Sen. Mike Crapo, R-Idaho, is leading a drive to expand federal fallout compensation to other states in the West, but so far, Utah's senators are not aboard as co-sponsors.
Sen. Orrin Hatch, R-Utah, said he will lend his support to actions justified by science. Sen. Bob Bennett, R-Utah, said he will work to support Utah's downwinders and expressed concern for funding the compensation program if it were expanded. He did not refer to downwinders in other states.
Federal studies have shown fallout was deposited throughout most of the United States, not only the counties in Utah, Nevada and Arizona currently covered by the Radiation Exposure Compensation Act.
The Utah counties are Beaver, Garfield, Iron, Kane, Millard, Piute, San Juan, Sevier, Washington and Wayne. Also allowed compensation for fallout exposure are residents of five full counties and part of another in Nevada, and five counties in Arizona plus the section of that state north of the Grand Canyon.
However, other parts of America also were subjected to dangerous levels of fallout, according to federal studies.
Within Utah, according to a 2005 cancer-rate study by the National Cancer Institute, some counties excluded from compensation had higher rates of cancer caused by fallout than some counties whose residents are eligible. Tied with three southern Utah counties for highest rates were Salt Lake, Tooele, Weber, Morgan, Wasatch, Carbon and Grand counties. They fell into the category of 208 to 247 cases of fallout-caused cancer per 100,000 people exposed.
"This week I'll be introducing reintroducing again my RECA bill," Crapo said Tuesday during a radio press conference. "This is the bill that deals with the issue of radiation damage caused to people in Idaho as a result of the (open-air nuclear) testing," he added.
What's new about Crapo's bill is that now it includes Montana, as well as all of Idaho, as places where people might be compensated if they were exposed to high levels of fallout and contracted certain types of cancer.
Crapo said the bill will be introduced today by himself and three other senators Sen. Larry E. Craig, R-Idaho; Sen. Max Baucus, D-Mont.; and Sen. Jon Tester, D-Mont.
A report by the National Academies of Sciences found that among the 25 counties in the United States with the highest doses of fallout radiation, "20 are in Idaho and Montana," he said.
Crapo staff member Lindsay Northern told the Deseret Morning News that the Idaho senator's office is "still in discussions" with Utah's senators regarding their stances on the bill.
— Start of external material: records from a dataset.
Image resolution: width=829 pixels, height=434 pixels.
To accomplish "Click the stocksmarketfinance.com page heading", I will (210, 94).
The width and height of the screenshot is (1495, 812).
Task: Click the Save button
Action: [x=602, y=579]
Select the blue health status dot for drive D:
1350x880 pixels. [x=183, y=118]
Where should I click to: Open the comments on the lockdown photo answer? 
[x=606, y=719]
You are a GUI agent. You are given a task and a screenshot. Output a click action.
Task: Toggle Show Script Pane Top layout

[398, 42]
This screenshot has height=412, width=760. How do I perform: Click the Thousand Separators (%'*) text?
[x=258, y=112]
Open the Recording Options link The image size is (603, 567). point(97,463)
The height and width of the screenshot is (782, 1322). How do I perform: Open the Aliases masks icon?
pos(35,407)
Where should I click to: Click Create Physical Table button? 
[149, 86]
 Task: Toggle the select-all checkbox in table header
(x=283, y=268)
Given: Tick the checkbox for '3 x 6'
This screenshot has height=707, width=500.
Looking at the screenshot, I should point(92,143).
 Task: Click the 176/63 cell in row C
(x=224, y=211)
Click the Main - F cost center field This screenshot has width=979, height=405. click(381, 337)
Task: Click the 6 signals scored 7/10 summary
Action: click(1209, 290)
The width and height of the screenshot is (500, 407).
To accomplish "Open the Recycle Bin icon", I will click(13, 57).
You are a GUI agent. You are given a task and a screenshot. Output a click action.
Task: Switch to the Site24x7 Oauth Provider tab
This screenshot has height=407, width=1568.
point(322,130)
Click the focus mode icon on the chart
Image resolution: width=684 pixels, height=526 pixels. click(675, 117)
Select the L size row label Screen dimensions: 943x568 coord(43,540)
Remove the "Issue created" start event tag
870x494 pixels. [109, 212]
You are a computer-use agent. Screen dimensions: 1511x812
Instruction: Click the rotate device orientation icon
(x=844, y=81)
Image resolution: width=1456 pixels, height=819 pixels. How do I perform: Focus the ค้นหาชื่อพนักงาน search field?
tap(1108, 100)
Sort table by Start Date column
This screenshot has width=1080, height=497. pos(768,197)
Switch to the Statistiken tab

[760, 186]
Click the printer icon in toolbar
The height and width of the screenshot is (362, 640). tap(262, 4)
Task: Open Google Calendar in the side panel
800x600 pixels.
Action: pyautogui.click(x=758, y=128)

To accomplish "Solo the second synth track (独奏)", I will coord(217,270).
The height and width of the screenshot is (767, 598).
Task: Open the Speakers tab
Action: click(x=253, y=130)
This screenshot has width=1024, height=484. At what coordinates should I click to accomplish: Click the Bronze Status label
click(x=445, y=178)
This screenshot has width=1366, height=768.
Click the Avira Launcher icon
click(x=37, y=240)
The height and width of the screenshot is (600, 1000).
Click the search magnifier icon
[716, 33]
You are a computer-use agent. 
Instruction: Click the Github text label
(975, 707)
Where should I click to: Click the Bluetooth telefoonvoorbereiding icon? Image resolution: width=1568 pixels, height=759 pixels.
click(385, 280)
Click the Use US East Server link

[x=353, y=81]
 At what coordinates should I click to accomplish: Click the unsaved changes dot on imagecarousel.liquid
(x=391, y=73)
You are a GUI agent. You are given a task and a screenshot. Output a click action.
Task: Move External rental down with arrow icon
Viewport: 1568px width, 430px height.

As to whether all of Utah may be added to the bill's compensation expansion area if Bennett and Hatch support it, Northern said, "If they decide to join us on a new bill, they would determine what is covered, not us.
"We just decided to go with an Idaho-Montana bill at this time to get the bill (introduced) before the recess. Other states can, and may be, added later."
Asked about the issue, Bennett press secretary Emily Christensen wrote in an e-mail, "Sen. Bennett has worked hard to fully fund the program's shortfalls, but it is an ongoing challenge.
"Expanding RECA will only place an extra burden on an already stressed program. As these discussions proceed, he will continue to work with Sen. Hatch to ensure that Utah's downwinders are protected."
Hatch's office passed along this statement from him: "I am aware that some in other Western states believe RECA should be expanded to cover additional geographic areas.
"If the science is there to justify an expansion I will support it. That has always been how I evaluate RECA changes should be made on the best available science."
J Truman, a Malad, Idaho, man who formerly lived in southwestern Utah and is director of the group Downwinders United said he's grateful for the actions by Idaho's and Montana's senators.
But he added that he was saddened that so far, other Utah and Arizona residents are not to be covered by RECA.He said there's no excuse for not at least trying "to give the same small measure of justice to those in the rest of Utah and Arizona."